学校法人「森友学園」(大阪市)を巡る一連の問題で、大阪地検が詐欺容疑などで強制捜査に乗りだした。
 疑惑発覚から約4カ月。いまだに真相はベールに包まれたままになっている。この事件を突破口にして全容を解明すべきだ。
 容疑は、法人が経営する幼稚園で、教員が専任の場合に支給される人件費や、障害のある園児の受け入れ補助金について虚偽の申請をした。
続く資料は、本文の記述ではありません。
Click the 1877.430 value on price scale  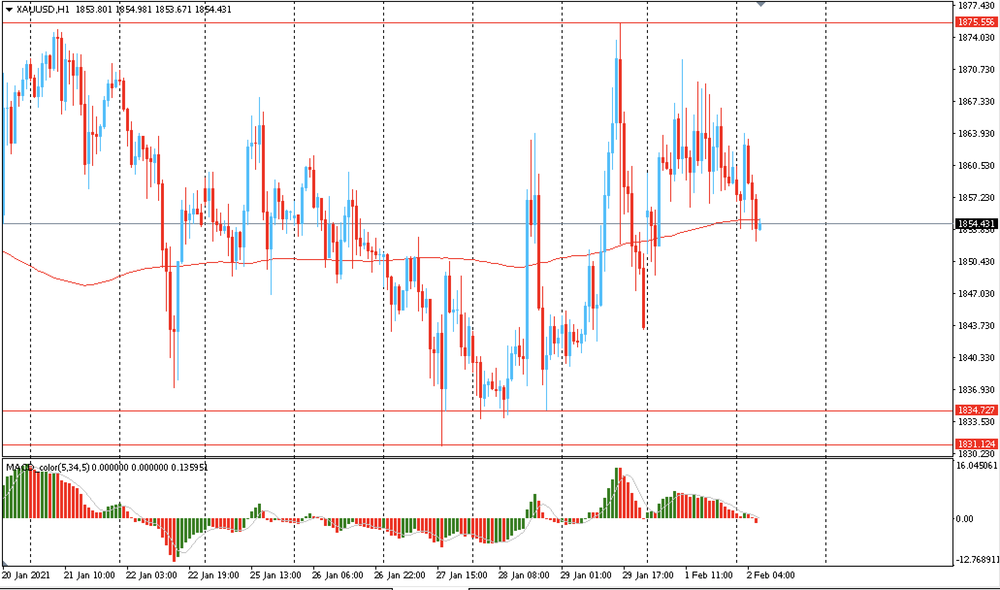click(974, 6)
大阪府から計約6200万円を不正に受け取った詐欺の疑いなどが持たれている。
 園児らに教育勅語(ちょくご)を暗唱させ古い道徳観を押し付ける一方、公金をだまし取っていたのだとしたら極めて悪質だ。
 渦中の籠池泰典前理事長(64)の刑事責任が問われるのは必至とみられるが、今回の容疑は学園を巡るさまざまな疑惑の一端にすぎない。
 核心は、大阪府豊中市の旧国有地が昨年6月、当初の鑑定価格から8億円も値引きされ、小学校の建設用地として学園に売却されたことだ。
 学園と親交があった安倍晋三首相や妻昭恵氏の関与の有無が取り沙汰される中、籠池氏は証人喚問で昭恵氏付きの政府職員から自身に送られたファクスの存在を明かした。
 中身は土地の借地契約などについて財務省に要望を伝えてもらった回答だったが、その後の土地取引が順調に進み、籠池氏は「神風が吹いた」などと証言した。
 昭恵氏からの指示はなかったのか。首相夫人としての影響力の大きさが、官僚の判断をゆがめたのではないか。国民の疑念は残されたままだ。
 旧国有地問題は、近畿財務局が不当に安く売却したとする背任容疑で告発状が提出され、地検は受理している。
 しかし、財務局は籠池氏との面会記録などの文書を廃棄し「事案終了」を決め込む始末だ。そうであればなおさら、地検は断固とした決意で解明に踏み込むべきだろう。
 ただ、疑惑発覚後、時間がたっており、証拠隠滅の恐れがないとは言えまい。なぜ、もっと早く捜査に着手しなかったのか、疑問を感じざるを得ない。さらに国会の閉会直後というタイミングは、政治への配慮もありありだ。
 取材に対して籠池氏は「国策捜査であり、逮捕されると認識している」と覚悟を決めている。一方で旧国有地問題については「立件となれば総理夫妻が捜査対象になる。総理のご下命があり、それを忖度(そんたく)する形で動いたと思っている」と改めて指摘する。
 小学校開設を目指した籠池氏の計画は、実現寸前で頓挫したものの、経営的に多くの問題を抱えていた小さな法人が、なぜ国の官庁と対等に渡り合えたのか。どうやって首相夫妻と懇意になれたのか。
 その不透明な経過が明らかにならなければ、政治はまた同じ轍(てつ)を踏むことになる。昭恵氏の説明責任は果たされなければならない。